The worst-case scenario they had considered was the delivered item crossing into android territory, or going too far away. However, the place the two arrived at after their pursuit was, fittingly for the saying that it’s darkest under the lamp, just beyond F. It was K-District, one of the borderlands where combat was constantly taking place.
It was desolate overall. Amidst the unpeopled natural landscape, only the sound of bushes rustling in the wind and the chirping of insects filled the surroundings.
“This place is…”
Kay, positioned in a tree, confirmed that the auction box, being transported by a drone from the underground hub, was heading toward a grayish-white building. With movements that were still unfamiliar, he operated the bracelet to pull up a full map of K-District and check the building. He saw the name [Genesis Laboratory].
“It was originally an artificial intelligence research institute. The researchers should have all evacuated when it became a combat zone.”
“Then who is that person?”
At the building Kay indicated with a nod of his chin, a researcher in a white coat came out pushing a cart and was receiving the auction item in front of the lab, which had a sign that read ‘Authorized Personnel Only’. Seeing him sign for it and turn back, unfazed even as the drone self-destructed as if its job was done, it was clear this wasn’t the first or second time he had done this.
“We’ll know once we check.
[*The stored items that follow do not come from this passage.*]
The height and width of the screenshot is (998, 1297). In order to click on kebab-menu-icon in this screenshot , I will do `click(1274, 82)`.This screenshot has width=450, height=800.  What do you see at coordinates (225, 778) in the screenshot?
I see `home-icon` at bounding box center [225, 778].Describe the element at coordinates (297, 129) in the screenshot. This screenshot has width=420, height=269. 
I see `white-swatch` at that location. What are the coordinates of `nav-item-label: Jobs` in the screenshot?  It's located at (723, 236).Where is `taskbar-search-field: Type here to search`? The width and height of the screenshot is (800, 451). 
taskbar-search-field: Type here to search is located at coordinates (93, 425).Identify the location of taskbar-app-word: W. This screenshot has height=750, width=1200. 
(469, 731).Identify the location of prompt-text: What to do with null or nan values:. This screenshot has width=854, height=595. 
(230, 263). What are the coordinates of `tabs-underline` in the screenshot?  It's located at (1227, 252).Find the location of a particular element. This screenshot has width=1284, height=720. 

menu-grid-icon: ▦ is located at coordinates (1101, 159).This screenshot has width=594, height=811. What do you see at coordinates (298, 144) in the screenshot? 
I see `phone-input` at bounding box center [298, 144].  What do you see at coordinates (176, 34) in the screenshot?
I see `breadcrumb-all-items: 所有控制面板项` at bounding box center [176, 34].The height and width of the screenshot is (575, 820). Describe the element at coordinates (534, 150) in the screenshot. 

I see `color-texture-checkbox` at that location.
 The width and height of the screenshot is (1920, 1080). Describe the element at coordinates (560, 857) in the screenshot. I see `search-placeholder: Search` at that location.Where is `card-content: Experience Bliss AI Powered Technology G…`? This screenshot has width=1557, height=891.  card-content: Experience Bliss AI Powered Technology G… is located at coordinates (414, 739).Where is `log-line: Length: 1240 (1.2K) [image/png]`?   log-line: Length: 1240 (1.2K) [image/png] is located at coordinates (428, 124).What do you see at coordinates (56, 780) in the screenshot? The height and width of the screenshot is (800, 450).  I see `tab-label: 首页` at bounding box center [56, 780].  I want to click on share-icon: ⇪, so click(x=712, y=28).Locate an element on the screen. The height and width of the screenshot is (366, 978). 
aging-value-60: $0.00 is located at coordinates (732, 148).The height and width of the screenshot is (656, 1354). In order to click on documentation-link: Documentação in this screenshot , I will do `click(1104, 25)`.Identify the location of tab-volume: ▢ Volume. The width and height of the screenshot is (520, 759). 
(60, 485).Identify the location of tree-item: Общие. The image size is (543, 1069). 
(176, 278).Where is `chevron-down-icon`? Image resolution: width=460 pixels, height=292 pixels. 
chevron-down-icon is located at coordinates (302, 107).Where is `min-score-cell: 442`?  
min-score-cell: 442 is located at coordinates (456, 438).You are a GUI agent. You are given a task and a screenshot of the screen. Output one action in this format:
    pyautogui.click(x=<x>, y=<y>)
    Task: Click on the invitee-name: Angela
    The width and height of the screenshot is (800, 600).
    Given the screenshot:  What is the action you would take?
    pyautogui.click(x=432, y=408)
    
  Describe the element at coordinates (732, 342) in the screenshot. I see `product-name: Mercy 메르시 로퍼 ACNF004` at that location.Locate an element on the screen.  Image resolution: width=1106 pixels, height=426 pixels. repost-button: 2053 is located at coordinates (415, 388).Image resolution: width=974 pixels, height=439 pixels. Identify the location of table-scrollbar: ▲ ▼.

Give me your arm.”
Thump. The bracelets touched and separated, and a map of the laboratory’s interior unfolded. As expected of a research facility that handled information, it was dripping with all sorts of security devices. They could avoid the cameras by watching their installed angles, but they needed a key card for internal access.
“I’ll ask for a hack, so just wait a bit.”
“No. There’s no need for that.”
Having checked the blueprints, Kay jumped down from the tree. He entered the premises using the roof of the security office and held his breath in a blind spot between the buildings. The moment he decided to, his presence faded even from the sight of Aran, who was watching him with his own two eyes.
“Hah.”
Kay, who had completely stilled even his breathing, swiped the card from the pocket of a passing researcher. It was a movement that was the very picture of the expression ‘the hand is quicker than the eye’. When Kay held up the card with a flick, Aran, who had been watching, also jumped down from the tree and moved to Kay’s side.
“You have nimble fingers.”
“Don’t be sarcastic.”
“I’m serious. Did that person teach you this too?”
“No. This was from when I was younger.”
The fact that the place he was sold to from the slave market was a circus troupe was quite lucky. He would often reminisce, only after time had passed.